Post-treatment outcomes, including culture results, were recorded 6 months post-treatment and classified into the following categories: no change, post-treatment death, recurrent TB, lost to follow-up (LTFU), and not evaluated. We grouped individuals with the latter 2 outcomes, or for whom there was no post-treatment outcome record, into a single “missing FU” category. Clinicians indicated cause of post-treatment death as follows: (1) “TB immediate cause of death”, (2) “TB contributing to death”, (3) “Surgery related death”, (4) “Cause other than TB”, (5) “Cause related to TB treatment”, or (6) “Unknown”.

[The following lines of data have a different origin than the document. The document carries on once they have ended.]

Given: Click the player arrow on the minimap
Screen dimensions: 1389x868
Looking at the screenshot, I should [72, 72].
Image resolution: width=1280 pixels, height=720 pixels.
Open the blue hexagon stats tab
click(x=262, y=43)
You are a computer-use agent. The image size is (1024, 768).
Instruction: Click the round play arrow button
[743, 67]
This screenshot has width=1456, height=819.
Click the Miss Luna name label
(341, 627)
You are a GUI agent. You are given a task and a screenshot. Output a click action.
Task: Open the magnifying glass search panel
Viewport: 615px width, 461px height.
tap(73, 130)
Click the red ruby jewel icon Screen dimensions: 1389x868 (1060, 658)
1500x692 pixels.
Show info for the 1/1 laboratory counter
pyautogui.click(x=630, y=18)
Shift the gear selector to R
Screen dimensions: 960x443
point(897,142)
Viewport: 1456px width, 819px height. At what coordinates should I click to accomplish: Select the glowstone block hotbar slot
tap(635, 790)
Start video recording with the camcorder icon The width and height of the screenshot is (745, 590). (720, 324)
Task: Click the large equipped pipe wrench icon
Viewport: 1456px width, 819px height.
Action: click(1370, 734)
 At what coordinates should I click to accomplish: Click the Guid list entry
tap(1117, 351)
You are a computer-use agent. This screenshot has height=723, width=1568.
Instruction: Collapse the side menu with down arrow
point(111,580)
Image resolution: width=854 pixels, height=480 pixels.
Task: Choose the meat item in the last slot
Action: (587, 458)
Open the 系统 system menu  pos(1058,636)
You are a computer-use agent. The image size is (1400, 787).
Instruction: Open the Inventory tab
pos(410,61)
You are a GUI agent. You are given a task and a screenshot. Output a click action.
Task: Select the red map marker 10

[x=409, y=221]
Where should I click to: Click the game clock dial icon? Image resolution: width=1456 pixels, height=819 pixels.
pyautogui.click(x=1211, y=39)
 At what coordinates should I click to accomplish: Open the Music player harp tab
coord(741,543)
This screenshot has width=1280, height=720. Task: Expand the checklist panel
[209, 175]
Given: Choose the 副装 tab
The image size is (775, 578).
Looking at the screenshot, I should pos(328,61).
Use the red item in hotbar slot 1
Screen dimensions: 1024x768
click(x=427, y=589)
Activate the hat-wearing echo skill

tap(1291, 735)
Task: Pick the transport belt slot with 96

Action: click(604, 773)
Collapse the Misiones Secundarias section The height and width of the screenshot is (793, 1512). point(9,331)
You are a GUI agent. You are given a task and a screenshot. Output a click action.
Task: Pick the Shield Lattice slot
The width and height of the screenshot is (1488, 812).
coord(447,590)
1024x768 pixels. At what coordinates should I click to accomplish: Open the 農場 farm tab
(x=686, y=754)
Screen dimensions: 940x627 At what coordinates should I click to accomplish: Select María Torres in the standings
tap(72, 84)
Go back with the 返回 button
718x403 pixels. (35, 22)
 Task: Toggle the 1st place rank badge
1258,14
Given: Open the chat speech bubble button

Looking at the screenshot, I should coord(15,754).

Defining Estimands in the Presence of Post-treatment Deaths and Missing Follow-up

We considered 5 strategies from the competing/intercurrent events literature for handling post-treatment deaths (Table 1, Figure 2), each targeting a different research question. First, in what we term the “observed recurrence” strategy, we included patients who died but did not count them as recurrences, thereby assuming that patients who died did not experience recurrent TB. In this scenario, we estimate (1) recurrence risk in the presence of deaths and (2) the association of HIV infection with TB recurrence (whether by a direct effect of HIV on recurrence or an indirect effect of HIV through death, which makes recurrence impossible) (Figure 2).

Figure 2.

Graphical representation of the association between HIV and recurrent TB at 6 months post-treatment. In the diagram, post-treatment death temporally precedes TB recurrence; occurrence of death makes subsequent TB recurrence impossible, and the arrow from death to TB recurrence represents this deterministic relationship. The “observed recurrence” strategy targets recurrence risk and association with HIV status in the observed scenario where post-treatment deaths are not eliminated, and estimates the association between HIV status and TB recurrence agnostic of pathway (ie, estimates both paths a and b-c); the “hypothetical recurrence” strategy targets recurrence risk and association with HIV status in the hypothetical scenario where post-treatment deaths are eliminated, and estimates the association between HIV status and TB recurrence only through the direct path, a, adjusting for common factors of death and recurrent TB (L₁) to eliminate bias through the b-d-e path; adjustment for the joint predictors of missing FU and recurrent TB (L₂) accounts for potential selection bias through the f-g-h path; adjustment for common causes of HIV infection and recurrent TB (L₃) addresses potential confounding bias by blocking the i-j path. Abbreviations: FU, follow-up; HIV, human immunodeficiency virus; TB, tuberculosis.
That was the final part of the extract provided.